Personally, I think this week is the best thus far, in its parity with my own interests and ongoing research topics. Especially the 4 "For In-depth Ideas" points at the top, posted by Katja. All 4 are exactly what I am most interested in, and working most actively on. But of course that is just me; everyone will have their own favorites.
It is my personal agony (to be melodramatic about it) that I had some external distractions this week, so I am getting a late start on what might have been my best week.
But I will add what I can, Sunday evening (at least about the three types of information, and hopefully other posts. I will come back here even after the "kinetics" topic begins, so those persons in here who are interested in Katja's 4 In-depth issues, might wish to look back here later next week, as well as Sunday night or Monday morning, if you are interested in those issues as much as I am.
I am also an enthusiast for plumbing the depths of the quality idea, as well as, again, point number one on Katja's "In-depth Research" idea list for this week, which is essentially the issue of whether we can replace the Turing Test with -- now my own characterization follows, not Katja's, so "blame me" (or applaud if you agree) -- something much more satisfactory, with updated conceptual nuance representative of cognitive sciences and progressive AI as they are (esp the former) in 2015, not 1950.

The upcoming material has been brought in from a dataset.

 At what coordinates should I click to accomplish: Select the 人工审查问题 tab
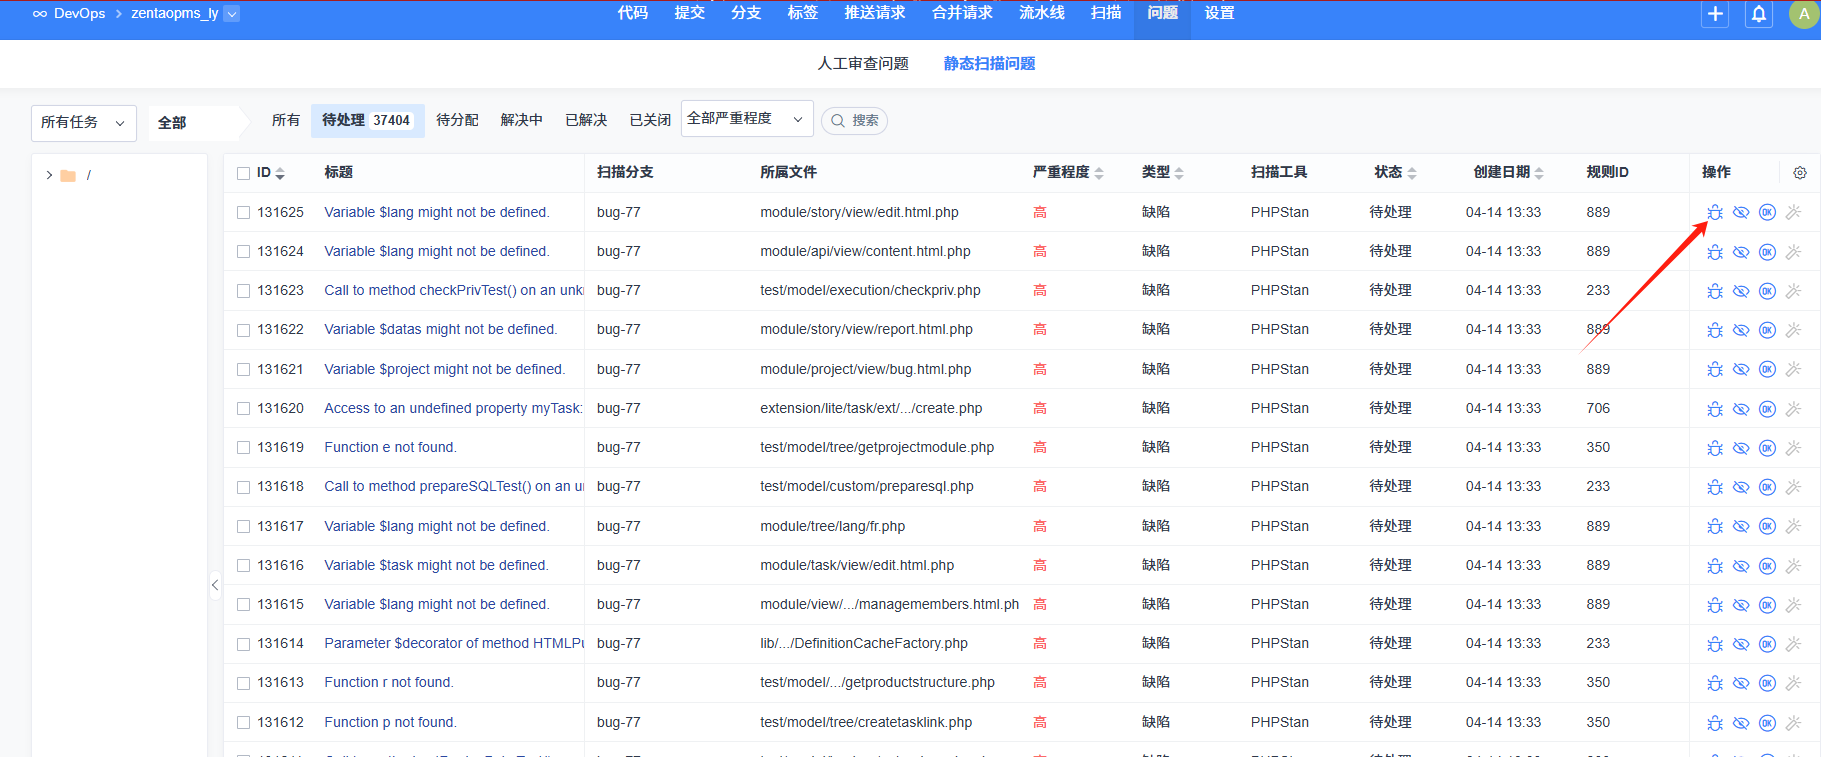point(863,63)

By that I refer to theories, less preemptively suffocated by the legacy of logical positivism, which has been abandoned in the study of cognition and consciousness by mainstream cognitive science researchers; physicists doing competent research on consciousness; neuroscience and physics-literate philosophers; and even "hard-nosed" neurologists (both clinical and theoretical) who are doing down and detailed, bench level neuroscience.

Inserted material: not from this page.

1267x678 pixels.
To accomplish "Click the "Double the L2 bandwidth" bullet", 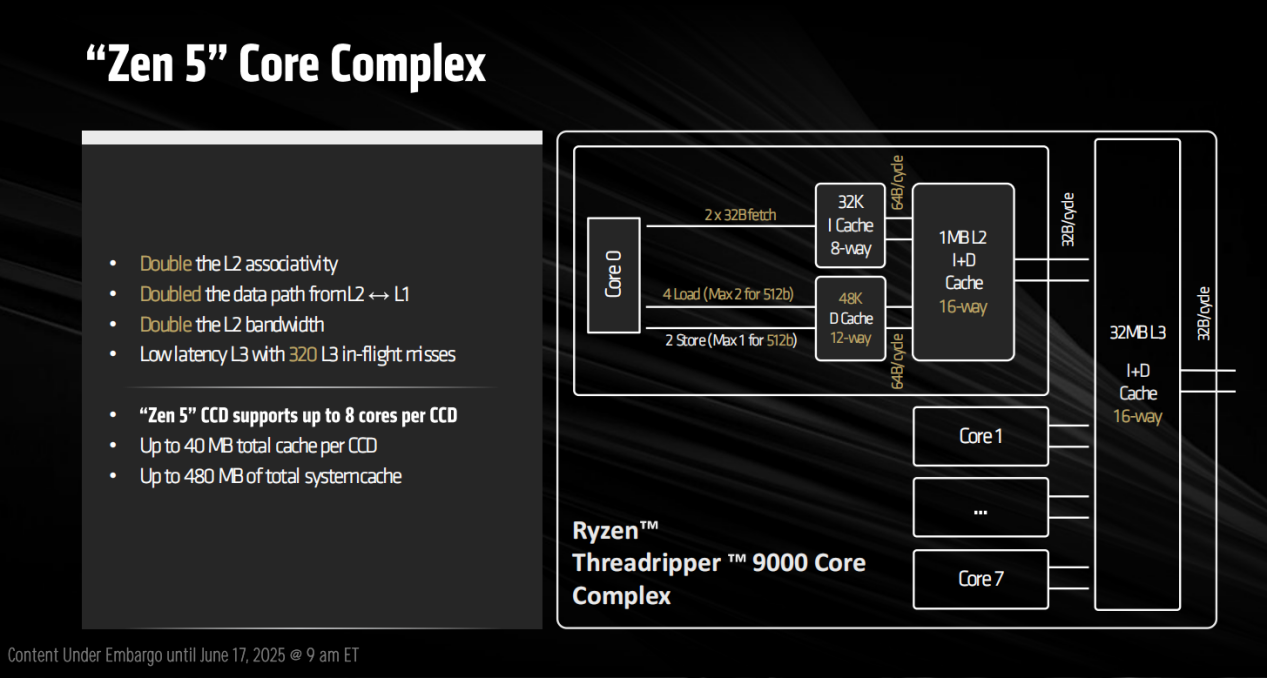I will pyautogui.click(x=231, y=324).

As an aside, a brief look around confers the impression that some people on this web site still seem to think that being "critical thinkers" is somehow to be identified with holding (albeit perhaps semi-consciously) the scientific ontology of the 19th century, and subscribing to philosophy-of-science of the 1950's.
Here's the news, for those folks: the universe is made of information, not Rutherford-style atoms, or particles obeying Newtonian mechanics. Ask a physicist: naive realism is dead. So are many brands of hard "materialism" in philosophy and cognitive science.

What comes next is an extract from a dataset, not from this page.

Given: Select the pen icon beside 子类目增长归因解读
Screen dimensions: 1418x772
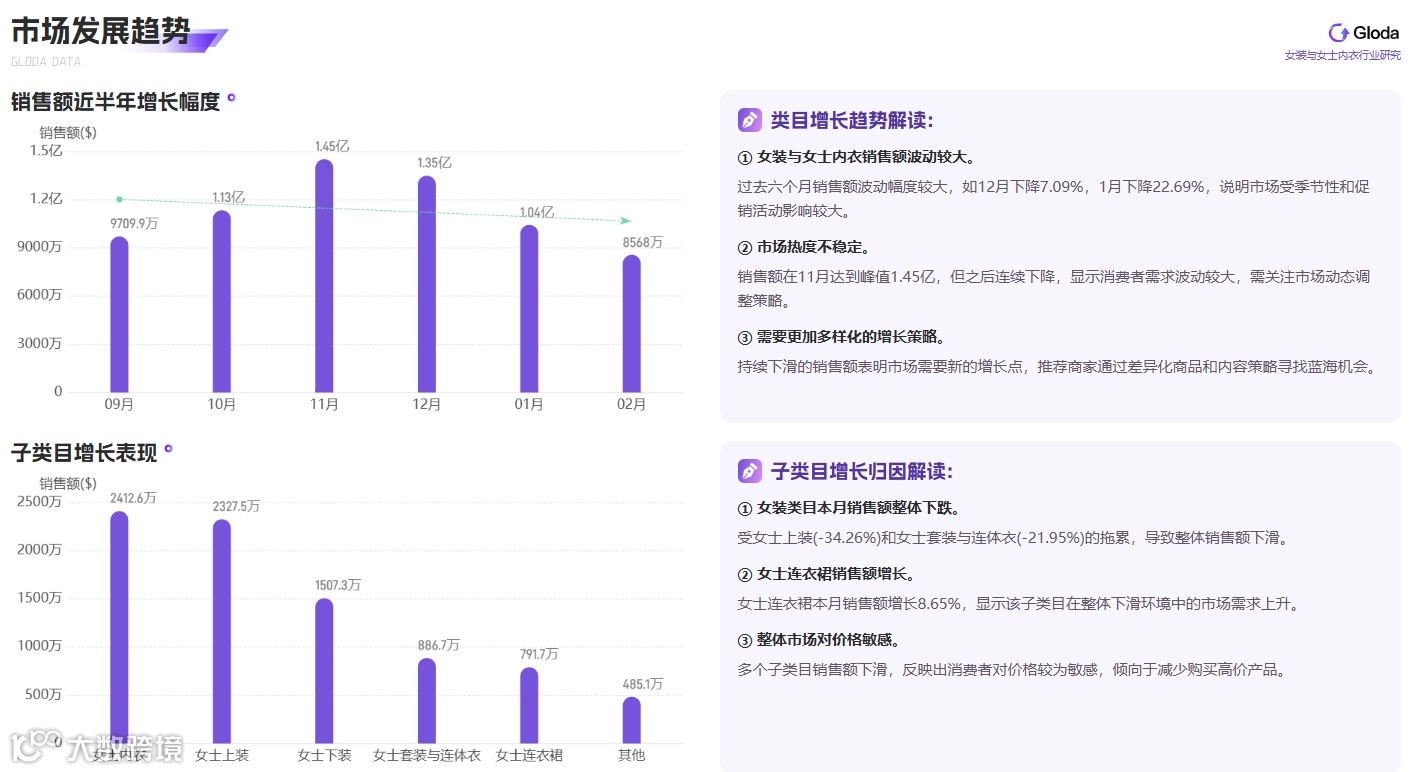Looking at the screenshot, I should (x=748, y=470).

Living in the 50's is not being "critical", is is being uninformed. Admitting that consciousness exists, and trying to ferret out its function, is not new-agey, it is realistic. Accepting reality is pretty much a necessary condition of being "less wrong."
And I think it ought to be one of the core tasks we never stray too far from, in our study of, and our pursuit of the creation of, HLAI (and above.)
Okay, late Saturday evening, and I was loosening my tie a bit... and, well, now I'll to get back to what contemporary bench-science neurologists have to say, to shock some of us (it surprised me) out of our default "obvious* paradigms, even our ideas about what the cortex does.
I'll try to post a link or two in the next day or two, to illustrate the latter. I recently read one by neurologists (research and clinical) who study children born en-cephalic (basically, just a spinal column and medulla, with an empty cavity full of CS fluid, in the rest of their cranium.) You won't believe what the team in this one paper presents, about consciousness in these kids. Large database of patients over years of study. And these neurologists are at the top of their game. It will have you rethinking some ideas we all thought were obvious, about what the cortex does. But let me introduce that paper properly, when I post the link, in a future message.
Before that, I want to talk about the three kinds of information in the brain -- maybe two, maybe 4, but important categorical differences (thermodynamic vs. semantic-referential, for starters), and what it means to those of us interested in minds and their platform-independent substrates, etc. I'll try to have something about that up, here, Sunday night sometime.
No, information ontology isn't a done deal.